Copy every line of the data below without changing anything.

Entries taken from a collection

# # # # #

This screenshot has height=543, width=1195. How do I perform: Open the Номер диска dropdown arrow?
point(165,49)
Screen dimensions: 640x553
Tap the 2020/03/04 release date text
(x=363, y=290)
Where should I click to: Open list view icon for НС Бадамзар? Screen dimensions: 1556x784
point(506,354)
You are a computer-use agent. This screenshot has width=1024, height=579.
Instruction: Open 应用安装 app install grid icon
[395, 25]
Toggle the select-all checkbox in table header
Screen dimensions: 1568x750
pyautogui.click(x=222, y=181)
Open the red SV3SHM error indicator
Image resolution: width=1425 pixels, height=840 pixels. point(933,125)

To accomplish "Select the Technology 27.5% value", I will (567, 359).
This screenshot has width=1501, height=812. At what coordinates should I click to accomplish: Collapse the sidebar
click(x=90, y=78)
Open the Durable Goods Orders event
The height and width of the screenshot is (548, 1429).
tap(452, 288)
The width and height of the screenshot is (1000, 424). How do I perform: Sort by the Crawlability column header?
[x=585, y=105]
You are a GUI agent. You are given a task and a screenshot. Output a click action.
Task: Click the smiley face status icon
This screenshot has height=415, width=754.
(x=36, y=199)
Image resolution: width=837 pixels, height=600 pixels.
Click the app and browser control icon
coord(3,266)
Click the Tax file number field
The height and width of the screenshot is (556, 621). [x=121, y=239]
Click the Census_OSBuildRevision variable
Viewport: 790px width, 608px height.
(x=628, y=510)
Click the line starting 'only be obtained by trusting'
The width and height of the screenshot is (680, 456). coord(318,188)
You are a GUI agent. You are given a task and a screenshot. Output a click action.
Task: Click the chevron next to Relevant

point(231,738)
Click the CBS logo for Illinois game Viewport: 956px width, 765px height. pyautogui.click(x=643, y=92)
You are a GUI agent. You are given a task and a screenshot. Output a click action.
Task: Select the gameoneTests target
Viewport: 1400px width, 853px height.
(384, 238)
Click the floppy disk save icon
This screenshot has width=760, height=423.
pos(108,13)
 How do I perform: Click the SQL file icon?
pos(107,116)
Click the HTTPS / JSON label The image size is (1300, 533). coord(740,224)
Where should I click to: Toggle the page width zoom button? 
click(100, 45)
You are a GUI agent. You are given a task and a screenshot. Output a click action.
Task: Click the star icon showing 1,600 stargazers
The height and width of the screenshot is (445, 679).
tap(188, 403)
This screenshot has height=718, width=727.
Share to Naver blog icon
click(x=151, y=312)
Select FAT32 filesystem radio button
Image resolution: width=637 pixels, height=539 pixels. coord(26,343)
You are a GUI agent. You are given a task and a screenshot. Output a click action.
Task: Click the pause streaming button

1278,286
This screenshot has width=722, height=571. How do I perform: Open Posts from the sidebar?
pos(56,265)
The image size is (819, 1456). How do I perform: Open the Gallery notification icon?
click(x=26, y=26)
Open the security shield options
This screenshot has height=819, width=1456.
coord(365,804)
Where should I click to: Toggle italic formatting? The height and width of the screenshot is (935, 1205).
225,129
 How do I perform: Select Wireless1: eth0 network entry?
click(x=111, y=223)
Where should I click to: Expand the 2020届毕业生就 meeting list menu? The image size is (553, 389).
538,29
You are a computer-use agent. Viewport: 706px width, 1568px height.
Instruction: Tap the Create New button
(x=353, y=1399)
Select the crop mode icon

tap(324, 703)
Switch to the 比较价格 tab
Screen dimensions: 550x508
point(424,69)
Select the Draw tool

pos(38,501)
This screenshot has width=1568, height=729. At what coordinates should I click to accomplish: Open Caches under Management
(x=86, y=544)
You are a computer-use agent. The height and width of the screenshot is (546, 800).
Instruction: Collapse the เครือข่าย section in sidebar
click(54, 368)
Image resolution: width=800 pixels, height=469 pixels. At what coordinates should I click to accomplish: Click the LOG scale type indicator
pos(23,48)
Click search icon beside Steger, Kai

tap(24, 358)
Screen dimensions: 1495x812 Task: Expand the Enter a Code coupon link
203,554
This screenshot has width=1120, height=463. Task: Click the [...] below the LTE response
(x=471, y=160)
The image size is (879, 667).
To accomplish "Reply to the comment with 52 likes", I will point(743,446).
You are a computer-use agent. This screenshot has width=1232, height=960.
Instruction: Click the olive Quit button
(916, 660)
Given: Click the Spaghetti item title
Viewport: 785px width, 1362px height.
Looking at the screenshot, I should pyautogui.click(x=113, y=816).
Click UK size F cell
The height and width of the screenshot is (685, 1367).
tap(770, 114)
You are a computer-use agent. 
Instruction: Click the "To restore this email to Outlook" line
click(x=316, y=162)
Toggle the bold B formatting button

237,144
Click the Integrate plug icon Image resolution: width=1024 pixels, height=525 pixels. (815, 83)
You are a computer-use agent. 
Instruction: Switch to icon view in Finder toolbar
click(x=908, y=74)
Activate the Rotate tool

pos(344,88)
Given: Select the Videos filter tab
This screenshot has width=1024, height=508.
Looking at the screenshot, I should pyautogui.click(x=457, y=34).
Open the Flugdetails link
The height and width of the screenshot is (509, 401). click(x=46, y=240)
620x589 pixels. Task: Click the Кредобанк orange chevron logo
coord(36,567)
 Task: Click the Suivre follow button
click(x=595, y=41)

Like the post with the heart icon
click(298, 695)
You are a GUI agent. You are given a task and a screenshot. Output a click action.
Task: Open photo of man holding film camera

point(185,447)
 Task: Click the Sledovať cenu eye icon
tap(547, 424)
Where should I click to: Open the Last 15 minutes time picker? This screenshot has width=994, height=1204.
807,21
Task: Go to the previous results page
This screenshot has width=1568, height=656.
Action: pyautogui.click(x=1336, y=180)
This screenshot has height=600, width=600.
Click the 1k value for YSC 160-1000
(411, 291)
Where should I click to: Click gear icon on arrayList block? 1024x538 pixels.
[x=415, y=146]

# # # # #

• [Output]:
This screenshot has height=543, width=1195. How do I perform: Open the Номер диска dropdown arrow?
point(165,49)
Screen dimensions: 640x553
Tap the 2020/03/04 release date text
(x=363, y=290)
Where should I click to: Open list view icon for НС Бадамзар? Screen dimensions: 1556x784
point(506,354)
You are a computer-use agent. This screenshot has width=1024, height=579.
Instruction: Open 应用安装 app install grid icon
[395, 25]
Toggle the select-all checkbox in table header
Screen dimensions: 1568x750
pyautogui.click(x=222, y=181)
Open the red SV3SHM error indicator
Image resolution: width=1425 pixels, height=840 pixels. point(933,125)

To accomplish "Select the Technology 27.5% value", I will (567, 359).
This screenshot has width=1501, height=812. At what coordinates should I click to accomplish: Collapse the sidebar
click(x=90, y=78)
Open the Durable Goods Orders event
The height and width of the screenshot is (548, 1429).
tap(452, 288)
The width and height of the screenshot is (1000, 424). How do I perform: Sort by the Crawlability column header?
[x=585, y=105]
You are a GUI agent. You are given a task and a screenshot. Output a click action.
Task: Click the smiley face status icon
This screenshot has height=415, width=754.
(x=36, y=199)
Image resolution: width=837 pixels, height=600 pixels.
Click the app and browser control icon
coord(3,266)
Click the Tax file number field
The height and width of the screenshot is (556, 621). [x=121, y=239]
Click the Census_OSBuildRevision variable
Viewport: 790px width, 608px height.
(x=628, y=510)
Click the line starting 'only be obtained by trusting'
The width and height of the screenshot is (680, 456). coord(318,188)
You are a GUI agent. You are given a task and a screenshot. Output a click action.
Task: Click the chevron next to Relevant

point(231,738)
Click the CBS logo for Illinois game Viewport: 956px width, 765px height. pyautogui.click(x=643, y=92)
You are a GUI agent. You are given a task and a screenshot. Output a click action.
Task: Select the gameoneTests target
Viewport: 1400px width, 853px height.
(384, 238)
Click the floppy disk save icon
This screenshot has width=760, height=423.
pos(108,13)
 How do I perform: Click the SQL file icon?
pos(107,116)
Click the HTTPS / JSON label The image size is (1300, 533). coord(740,224)
Where should I click to: Toggle the page width zoom button? 
click(100, 45)
You are a GUI agent. You are given a task and a screenshot. Output a click action.
Task: Click the star icon showing 1,600 stargazers
The height and width of the screenshot is (445, 679).
tap(188, 403)
This screenshot has height=718, width=727.
Share to Naver blog icon
click(x=151, y=312)
Select FAT32 filesystem radio button
Image resolution: width=637 pixels, height=539 pixels. coord(26,343)
You are a GUI agent. You are given a task and a screenshot. Output a click action.
Task: Click the pause streaming button

1278,286
This screenshot has width=722, height=571. How do I perform: Open Posts from the sidebar?
pos(56,265)
The image size is (819, 1456). How do I perform: Open the Gallery notification icon?
click(x=26, y=26)
Open the security shield options
This screenshot has height=819, width=1456.
coord(365,804)
Where should I click to: Toggle italic formatting? The height and width of the screenshot is (935, 1205).
225,129
 How do I perform: Select Wireless1: eth0 network entry?
click(x=111, y=223)
Where should I click to: Expand the 2020届毕业生就 meeting list menu? The image size is (553, 389).
538,29
You are a computer-use agent. Viewport: 706px width, 1568px height.
Instruction: Tap the Create New button
(x=353, y=1399)
Select the crop mode icon

tap(324, 703)
Switch to the 比较价格 tab
Screen dimensions: 550x508
point(424,69)
Select the Draw tool

pos(38,501)
This screenshot has width=1568, height=729. At what coordinates should I click to accomplish: Open Caches under Management
(x=86, y=544)
You are a computer-use agent. The height and width of the screenshot is (546, 800).
Instruction: Collapse the เครือข่าย section in sidebar
click(54, 368)
Image resolution: width=800 pixels, height=469 pixels. At what coordinates should I click to accomplish: Click the LOG scale type indicator
pos(23,48)
Click search icon beside Steger, Kai

tap(24, 358)
Screen dimensions: 1495x812 Task: Expand the Enter a Code coupon link
203,554
This screenshot has width=1120, height=463. Task: Click the [...] below the LTE response
(x=471, y=160)
The image size is (879, 667).
To accomplish "Reply to the comment with 52 likes", I will point(743,446).
You are a computer-use agent. This screenshot has width=1232, height=960.
Instruction: Click the olive Quit button
(916, 660)
Given: Click the Spaghetti item title
Viewport: 785px width, 1362px height.
Looking at the screenshot, I should pyautogui.click(x=113, y=816).
Click UK size F cell
The height and width of the screenshot is (685, 1367).
tap(770, 114)
You are a computer-use agent. 
Instruction: Click the "To restore this email to Outlook" line
click(x=316, y=162)
Toggle the bold B formatting button

237,144
Click the Integrate plug icon Image resolution: width=1024 pixels, height=525 pixels. (815, 83)
You are a computer-use agent. 
Instruction: Switch to icon view in Finder toolbar
click(x=908, y=74)
Activate the Rotate tool

pos(344,88)
Given: Select the Videos filter tab
This screenshot has width=1024, height=508.
Looking at the screenshot, I should pyautogui.click(x=457, y=34).
Open the Flugdetails link
The height and width of the screenshot is (509, 401). click(x=46, y=240)
620x589 pixels. Task: Click the Кредобанк orange chevron logo
coord(36,567)
 Task: Click the Suivre follow button
click(x=595, y=41)

Like the post with the heart icon
click(298, 695)
You are a GUI agent. You are given a task and a screenshot. Output a click action.
Task: Open photo of man holding film camera

point(185,447)
 Task: Click the Sledovať cenu eye icon
tap(547, 424)
Where should I click to: Open the Last 15 minutes time picker? This screenshot has width=994, height=1204.
807,21
Task: Go to the previous results page
This screenshot has width=1568, height=656.
Action: pyautogui.click(x=1336, y=180)
This screenshot has height=600, width=600.
Click the 1k value for YSC 160-1000
(411, 291)
Where should I click to: Click gear icon on arrayList block? 1024x538 pixels.
[x=415, y=146]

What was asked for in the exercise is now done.